* **INSTRUCTION**
Could you reproduce the records below verbatim, starting with the line that contains "You are a computer-use agent. 1347x630" and going on through the line that contains "will [258, 457]."?

* **RECORDS SUPPLIED**
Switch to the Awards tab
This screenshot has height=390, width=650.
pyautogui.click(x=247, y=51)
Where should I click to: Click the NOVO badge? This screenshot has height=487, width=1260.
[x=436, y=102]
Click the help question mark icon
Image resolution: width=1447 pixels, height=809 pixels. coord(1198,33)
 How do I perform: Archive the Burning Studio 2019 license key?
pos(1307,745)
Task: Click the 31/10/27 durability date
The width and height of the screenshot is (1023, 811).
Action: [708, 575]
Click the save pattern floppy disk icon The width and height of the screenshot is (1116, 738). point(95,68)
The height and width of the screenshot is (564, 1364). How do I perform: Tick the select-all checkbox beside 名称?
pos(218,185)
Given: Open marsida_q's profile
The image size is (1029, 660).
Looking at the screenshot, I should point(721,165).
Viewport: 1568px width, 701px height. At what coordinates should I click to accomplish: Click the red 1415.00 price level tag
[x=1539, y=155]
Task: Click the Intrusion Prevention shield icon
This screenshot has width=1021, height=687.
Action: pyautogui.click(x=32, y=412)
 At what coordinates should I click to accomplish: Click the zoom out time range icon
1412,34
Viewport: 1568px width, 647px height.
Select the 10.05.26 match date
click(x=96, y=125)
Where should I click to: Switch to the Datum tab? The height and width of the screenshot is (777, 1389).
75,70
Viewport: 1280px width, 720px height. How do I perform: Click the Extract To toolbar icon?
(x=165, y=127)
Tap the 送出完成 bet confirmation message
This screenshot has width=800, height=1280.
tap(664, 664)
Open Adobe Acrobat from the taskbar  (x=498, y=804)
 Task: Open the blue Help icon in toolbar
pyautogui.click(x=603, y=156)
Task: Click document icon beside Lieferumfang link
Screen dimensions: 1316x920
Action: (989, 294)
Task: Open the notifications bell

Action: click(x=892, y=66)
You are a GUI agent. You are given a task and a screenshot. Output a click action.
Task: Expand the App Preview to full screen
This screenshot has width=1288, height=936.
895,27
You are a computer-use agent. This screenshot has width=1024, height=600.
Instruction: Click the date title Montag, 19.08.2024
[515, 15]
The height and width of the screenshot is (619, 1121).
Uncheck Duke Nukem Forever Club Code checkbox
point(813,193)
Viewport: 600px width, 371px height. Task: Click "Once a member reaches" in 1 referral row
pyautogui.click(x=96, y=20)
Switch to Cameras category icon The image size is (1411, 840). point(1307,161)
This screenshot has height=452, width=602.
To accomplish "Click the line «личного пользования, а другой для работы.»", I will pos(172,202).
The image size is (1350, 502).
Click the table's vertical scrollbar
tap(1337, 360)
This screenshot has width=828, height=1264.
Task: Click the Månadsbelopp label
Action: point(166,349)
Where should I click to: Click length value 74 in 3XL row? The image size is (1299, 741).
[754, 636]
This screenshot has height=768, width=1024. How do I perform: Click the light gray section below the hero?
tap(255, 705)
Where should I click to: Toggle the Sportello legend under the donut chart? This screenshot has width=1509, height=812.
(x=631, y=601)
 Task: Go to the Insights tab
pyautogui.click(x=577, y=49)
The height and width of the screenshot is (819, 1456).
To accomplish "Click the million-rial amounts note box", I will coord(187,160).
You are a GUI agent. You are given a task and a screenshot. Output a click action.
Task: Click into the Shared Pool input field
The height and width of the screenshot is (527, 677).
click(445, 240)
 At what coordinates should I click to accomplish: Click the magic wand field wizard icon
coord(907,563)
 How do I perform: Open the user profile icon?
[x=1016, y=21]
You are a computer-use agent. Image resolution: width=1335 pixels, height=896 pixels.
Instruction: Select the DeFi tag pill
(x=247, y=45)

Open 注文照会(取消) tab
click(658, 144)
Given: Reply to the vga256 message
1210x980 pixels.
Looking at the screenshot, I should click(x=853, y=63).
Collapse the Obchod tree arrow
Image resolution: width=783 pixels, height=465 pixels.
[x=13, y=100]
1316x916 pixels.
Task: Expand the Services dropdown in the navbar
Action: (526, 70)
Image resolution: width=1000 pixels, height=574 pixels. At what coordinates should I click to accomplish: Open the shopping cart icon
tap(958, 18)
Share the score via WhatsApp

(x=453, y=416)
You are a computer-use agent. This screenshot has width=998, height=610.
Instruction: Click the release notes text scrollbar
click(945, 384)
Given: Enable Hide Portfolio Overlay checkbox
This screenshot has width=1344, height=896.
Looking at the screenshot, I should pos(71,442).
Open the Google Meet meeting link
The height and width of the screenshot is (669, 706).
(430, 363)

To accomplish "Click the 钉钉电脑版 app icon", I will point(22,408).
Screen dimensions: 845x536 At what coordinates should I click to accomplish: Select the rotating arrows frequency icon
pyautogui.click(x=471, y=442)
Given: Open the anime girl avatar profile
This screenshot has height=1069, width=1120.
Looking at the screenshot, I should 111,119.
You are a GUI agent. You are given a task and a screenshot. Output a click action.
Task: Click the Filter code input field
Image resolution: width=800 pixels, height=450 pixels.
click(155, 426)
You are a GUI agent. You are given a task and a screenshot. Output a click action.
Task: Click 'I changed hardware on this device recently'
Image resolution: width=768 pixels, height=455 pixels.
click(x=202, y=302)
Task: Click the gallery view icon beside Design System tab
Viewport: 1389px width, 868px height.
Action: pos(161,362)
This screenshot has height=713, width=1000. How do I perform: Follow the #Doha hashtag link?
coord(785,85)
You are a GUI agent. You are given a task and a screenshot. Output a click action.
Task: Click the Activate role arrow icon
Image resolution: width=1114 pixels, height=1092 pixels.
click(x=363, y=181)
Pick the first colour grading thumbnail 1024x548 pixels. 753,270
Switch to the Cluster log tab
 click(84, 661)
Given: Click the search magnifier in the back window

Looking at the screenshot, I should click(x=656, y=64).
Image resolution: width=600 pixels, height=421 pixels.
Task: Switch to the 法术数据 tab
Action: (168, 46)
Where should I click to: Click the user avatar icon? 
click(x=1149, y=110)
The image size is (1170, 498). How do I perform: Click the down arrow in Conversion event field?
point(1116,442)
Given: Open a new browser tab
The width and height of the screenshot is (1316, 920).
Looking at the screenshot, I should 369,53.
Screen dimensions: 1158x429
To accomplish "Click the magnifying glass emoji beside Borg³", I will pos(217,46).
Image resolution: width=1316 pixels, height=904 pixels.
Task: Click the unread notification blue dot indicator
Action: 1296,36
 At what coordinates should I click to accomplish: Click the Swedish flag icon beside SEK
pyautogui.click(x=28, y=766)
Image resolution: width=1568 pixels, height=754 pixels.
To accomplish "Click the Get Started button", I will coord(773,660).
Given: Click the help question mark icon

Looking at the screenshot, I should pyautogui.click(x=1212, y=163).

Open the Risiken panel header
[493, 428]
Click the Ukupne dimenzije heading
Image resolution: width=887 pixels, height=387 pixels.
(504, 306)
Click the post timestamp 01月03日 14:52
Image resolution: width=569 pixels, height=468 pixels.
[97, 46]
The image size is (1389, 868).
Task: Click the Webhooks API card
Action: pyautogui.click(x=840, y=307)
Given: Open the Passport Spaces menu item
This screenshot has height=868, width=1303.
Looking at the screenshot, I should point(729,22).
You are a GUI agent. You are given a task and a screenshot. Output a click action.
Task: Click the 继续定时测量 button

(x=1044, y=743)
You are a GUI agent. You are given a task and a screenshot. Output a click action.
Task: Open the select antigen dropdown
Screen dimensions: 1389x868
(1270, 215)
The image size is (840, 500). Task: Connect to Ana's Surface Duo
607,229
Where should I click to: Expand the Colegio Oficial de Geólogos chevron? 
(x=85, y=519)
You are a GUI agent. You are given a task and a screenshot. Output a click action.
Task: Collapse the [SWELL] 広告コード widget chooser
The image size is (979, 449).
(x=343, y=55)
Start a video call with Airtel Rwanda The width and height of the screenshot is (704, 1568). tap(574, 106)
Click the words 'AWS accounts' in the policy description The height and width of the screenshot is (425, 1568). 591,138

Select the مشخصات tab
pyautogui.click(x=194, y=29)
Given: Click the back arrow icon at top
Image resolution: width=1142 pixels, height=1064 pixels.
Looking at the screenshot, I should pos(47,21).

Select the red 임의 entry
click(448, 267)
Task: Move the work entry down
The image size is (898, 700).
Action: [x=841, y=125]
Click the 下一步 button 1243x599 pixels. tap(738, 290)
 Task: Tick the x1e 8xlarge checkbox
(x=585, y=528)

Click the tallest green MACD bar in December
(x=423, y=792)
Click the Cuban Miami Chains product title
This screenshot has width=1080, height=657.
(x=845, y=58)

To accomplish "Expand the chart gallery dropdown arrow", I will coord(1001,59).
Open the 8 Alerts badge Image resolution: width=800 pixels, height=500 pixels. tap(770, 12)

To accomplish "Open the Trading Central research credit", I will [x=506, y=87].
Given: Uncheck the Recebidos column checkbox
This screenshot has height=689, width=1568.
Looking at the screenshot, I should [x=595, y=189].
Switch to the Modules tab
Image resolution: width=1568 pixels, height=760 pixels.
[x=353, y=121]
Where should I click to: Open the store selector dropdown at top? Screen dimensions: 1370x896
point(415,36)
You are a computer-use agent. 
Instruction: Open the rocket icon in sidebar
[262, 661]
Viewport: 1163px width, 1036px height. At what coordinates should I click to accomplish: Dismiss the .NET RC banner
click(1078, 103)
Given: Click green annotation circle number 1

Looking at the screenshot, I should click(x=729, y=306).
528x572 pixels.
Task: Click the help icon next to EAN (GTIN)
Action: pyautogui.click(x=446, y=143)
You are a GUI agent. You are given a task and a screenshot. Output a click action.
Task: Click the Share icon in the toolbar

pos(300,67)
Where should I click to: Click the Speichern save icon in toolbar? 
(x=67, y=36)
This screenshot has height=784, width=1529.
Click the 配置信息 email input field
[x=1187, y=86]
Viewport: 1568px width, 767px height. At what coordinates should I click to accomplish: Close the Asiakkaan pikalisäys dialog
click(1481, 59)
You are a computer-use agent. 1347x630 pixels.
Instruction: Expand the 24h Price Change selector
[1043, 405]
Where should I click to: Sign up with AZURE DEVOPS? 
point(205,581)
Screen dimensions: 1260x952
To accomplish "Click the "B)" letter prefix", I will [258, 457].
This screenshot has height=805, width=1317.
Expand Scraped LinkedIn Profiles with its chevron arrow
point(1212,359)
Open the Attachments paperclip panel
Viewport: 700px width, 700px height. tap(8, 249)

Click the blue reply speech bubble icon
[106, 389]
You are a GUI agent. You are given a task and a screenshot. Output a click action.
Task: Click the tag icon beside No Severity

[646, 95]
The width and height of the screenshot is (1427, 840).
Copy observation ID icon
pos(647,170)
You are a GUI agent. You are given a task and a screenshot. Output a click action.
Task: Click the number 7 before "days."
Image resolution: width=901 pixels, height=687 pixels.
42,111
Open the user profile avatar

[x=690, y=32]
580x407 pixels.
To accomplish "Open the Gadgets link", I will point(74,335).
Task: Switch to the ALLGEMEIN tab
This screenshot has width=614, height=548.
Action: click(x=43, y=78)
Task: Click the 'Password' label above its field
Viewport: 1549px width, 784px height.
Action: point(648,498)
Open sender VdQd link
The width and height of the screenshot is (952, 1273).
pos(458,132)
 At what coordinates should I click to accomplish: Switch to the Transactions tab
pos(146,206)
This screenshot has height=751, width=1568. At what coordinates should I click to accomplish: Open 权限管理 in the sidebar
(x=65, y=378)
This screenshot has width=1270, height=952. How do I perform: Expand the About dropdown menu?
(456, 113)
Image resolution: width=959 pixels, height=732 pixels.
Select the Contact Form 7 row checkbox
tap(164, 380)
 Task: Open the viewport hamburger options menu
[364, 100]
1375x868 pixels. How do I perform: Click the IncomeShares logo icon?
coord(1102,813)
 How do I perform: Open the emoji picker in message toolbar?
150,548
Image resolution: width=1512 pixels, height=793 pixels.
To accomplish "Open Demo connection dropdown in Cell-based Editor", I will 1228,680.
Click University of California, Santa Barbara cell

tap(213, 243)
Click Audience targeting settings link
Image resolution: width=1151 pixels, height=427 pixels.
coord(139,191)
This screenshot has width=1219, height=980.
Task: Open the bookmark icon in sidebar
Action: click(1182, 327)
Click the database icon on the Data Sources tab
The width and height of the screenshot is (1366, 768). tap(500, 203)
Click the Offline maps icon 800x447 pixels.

* **FULL RESPONSE**
You are a computer-use agent. 1347x630 pixels.
Instruction: Expand the 24h Price Change selector
[1043, 405]
Where should I click to: Sign up with AZURE DEVOPS? 
point(205,581)
Screen dimensions: 1260x952
To accomplish "Click the "B)" letter prefix", I will [258, 457].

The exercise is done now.